The people of Taiwan have built a robust and thriving democracy. In fact, Taiwan is a beacon of democracy in Asia. Recently, they’ve faced incredible pressure from their authoritarian neighbor, China. In the face of this aggression, along with Russia’s unprovoked war in Ukraine, this committee stands with the people of Taiwan. As my colleagues and I recently said on the floor of the House when we passed legislation to address Russia’s aggression, we unequivocally stand with our democratic partners.
Now, it’s time to extend the same support to Taiwan. One way to do so is by enhancing our economic engagement.
Taiwan’s vibrant democracy and its high-level of development allows us to aim high. As we will hear today, there are labor challenges but also opportunities to address those concerns, set new standards, and build on the incredible success of USMCA. We start this process with our eyes wide open.
Increased trade activity must also be paired with increases in worker and environmental protections while holding both corporations and governments accountable.
Regardless of the geopolitical and geostrategic imperative, any final agreement with Taiwan will ultimately be judged by this standard.
The path forward is bright, and I’m confident an agreement can be reached. I believe that the United States is ready to step up to the plate to deliver for Taiwan, the American people, and democracies across the world.

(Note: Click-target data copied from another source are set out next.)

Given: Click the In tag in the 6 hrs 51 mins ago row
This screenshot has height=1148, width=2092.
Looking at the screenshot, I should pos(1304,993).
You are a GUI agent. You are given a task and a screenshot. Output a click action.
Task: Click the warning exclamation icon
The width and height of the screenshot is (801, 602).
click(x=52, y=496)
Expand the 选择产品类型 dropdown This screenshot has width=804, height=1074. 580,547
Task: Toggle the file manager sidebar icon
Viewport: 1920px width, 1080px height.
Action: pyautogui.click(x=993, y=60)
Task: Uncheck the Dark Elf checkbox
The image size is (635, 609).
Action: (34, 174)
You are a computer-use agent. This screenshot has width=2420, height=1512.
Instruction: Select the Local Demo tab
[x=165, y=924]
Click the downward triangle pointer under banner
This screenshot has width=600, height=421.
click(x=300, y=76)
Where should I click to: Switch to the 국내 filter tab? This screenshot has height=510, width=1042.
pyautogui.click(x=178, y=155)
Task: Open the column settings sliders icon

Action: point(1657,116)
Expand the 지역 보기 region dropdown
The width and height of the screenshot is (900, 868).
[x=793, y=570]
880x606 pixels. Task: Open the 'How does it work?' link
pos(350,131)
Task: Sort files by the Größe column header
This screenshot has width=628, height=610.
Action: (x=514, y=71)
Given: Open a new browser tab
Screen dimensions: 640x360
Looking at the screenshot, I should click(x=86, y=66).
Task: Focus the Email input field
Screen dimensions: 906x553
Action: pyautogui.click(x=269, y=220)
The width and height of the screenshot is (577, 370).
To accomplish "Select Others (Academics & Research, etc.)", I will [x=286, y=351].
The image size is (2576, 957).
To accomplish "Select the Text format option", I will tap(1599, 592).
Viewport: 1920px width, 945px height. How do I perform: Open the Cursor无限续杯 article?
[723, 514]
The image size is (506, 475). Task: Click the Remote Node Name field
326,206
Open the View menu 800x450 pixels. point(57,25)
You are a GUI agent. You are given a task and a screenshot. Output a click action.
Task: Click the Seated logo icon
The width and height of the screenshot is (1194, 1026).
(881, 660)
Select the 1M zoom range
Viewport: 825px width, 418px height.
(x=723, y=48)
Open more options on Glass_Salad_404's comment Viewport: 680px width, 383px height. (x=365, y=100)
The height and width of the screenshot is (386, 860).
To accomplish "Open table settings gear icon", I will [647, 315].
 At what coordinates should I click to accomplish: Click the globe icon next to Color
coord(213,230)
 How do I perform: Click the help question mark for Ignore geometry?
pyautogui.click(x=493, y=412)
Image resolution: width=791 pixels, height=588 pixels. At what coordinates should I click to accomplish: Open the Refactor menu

This hearing is a key aspect of U.S. engagement. As I mentioned at the top, U.S. trade policy starts with the Ways and Means Committee. I believe that this bipartisan hearing will start to build a public record on the future of U.S.-Taiwan trade that will lead to a deeper economic relationship with one of our most important partners.
With that, I will recognize the Ranking Member, Mr. Brady, for an opening statement.